In the middle movements, Fischer manages to capture the irony without spilling over into heavy-handed forcefulness. The Ländler swings into life with real style (some exceptionally nimble bassoon playing), as does the speeded-up waltz that forms the second section, while the throw-away ending is judged to a nicety. There's proper menace and defiance to the macabre Rondo-Burleske, where the variety of orchestral colours leaps out like so many flickering flames. Horns are again on their mettle, as are the clarinets. The central section opens up marvellously, with rapturous harp swirls, and the final chaotic accelerando is both thrilling and terrifying.
The urgency even spills over into the opening bars of the Adagio, before the tempo settles for the main theme itself: searingly emotive yet with real transparency to the textures.
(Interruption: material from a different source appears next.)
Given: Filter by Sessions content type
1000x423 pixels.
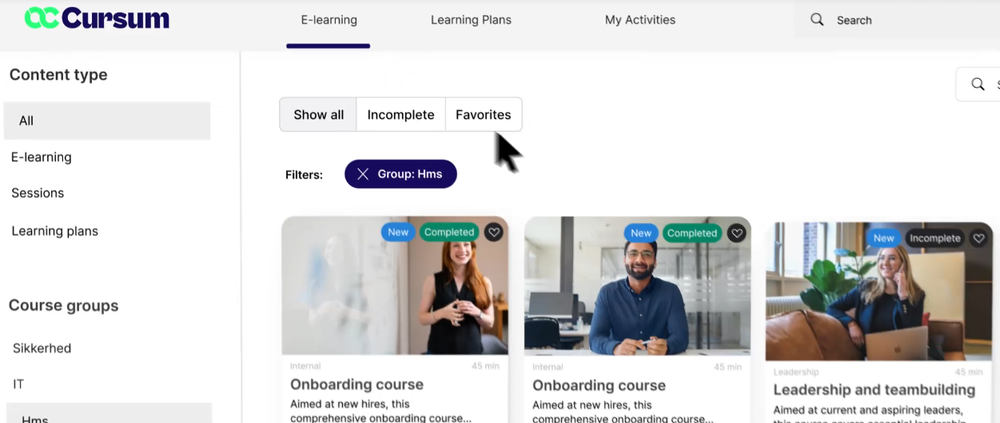Looking at the screenshot, I should pyautogui.click(x=37, y=193).

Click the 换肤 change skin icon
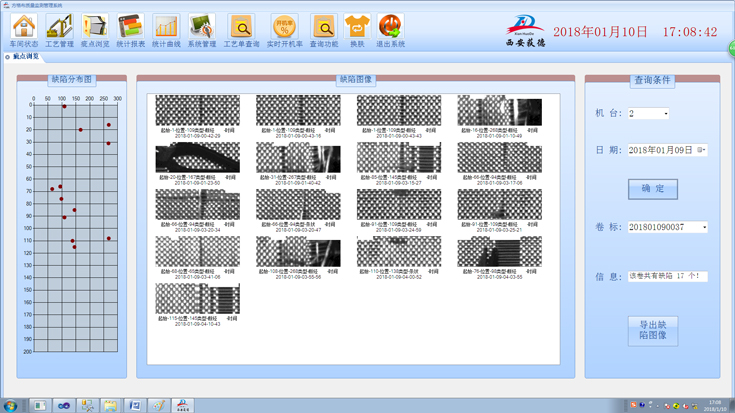click(356, 27)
The hushed second section is delicate as a lily, and the increasingly impassioned returns of the main theme are deeply felt. The closing pages are as fragile as a forgotten dream, the shading beautifully observed until all dissolves in the final bars. There's no doubting here that the musicians of the Budapest Festival Orchestra are in the very highest class, and by the end the listener is left overwhelmed yet with a profound sense of calm. It's as moving a performance as any captured on disc, and Channel Classics' engineers do it proud.
Time will tell whether Fischer's reading can take its place alongside the greats in this work – Bruno Walter, Karel Ančerl, Claudio Abbado chief among them – but initial acquaintance indicates this is a strong likelihood. It's certainly the outstanding release so far of Fischer's much-admired Mahler cycle.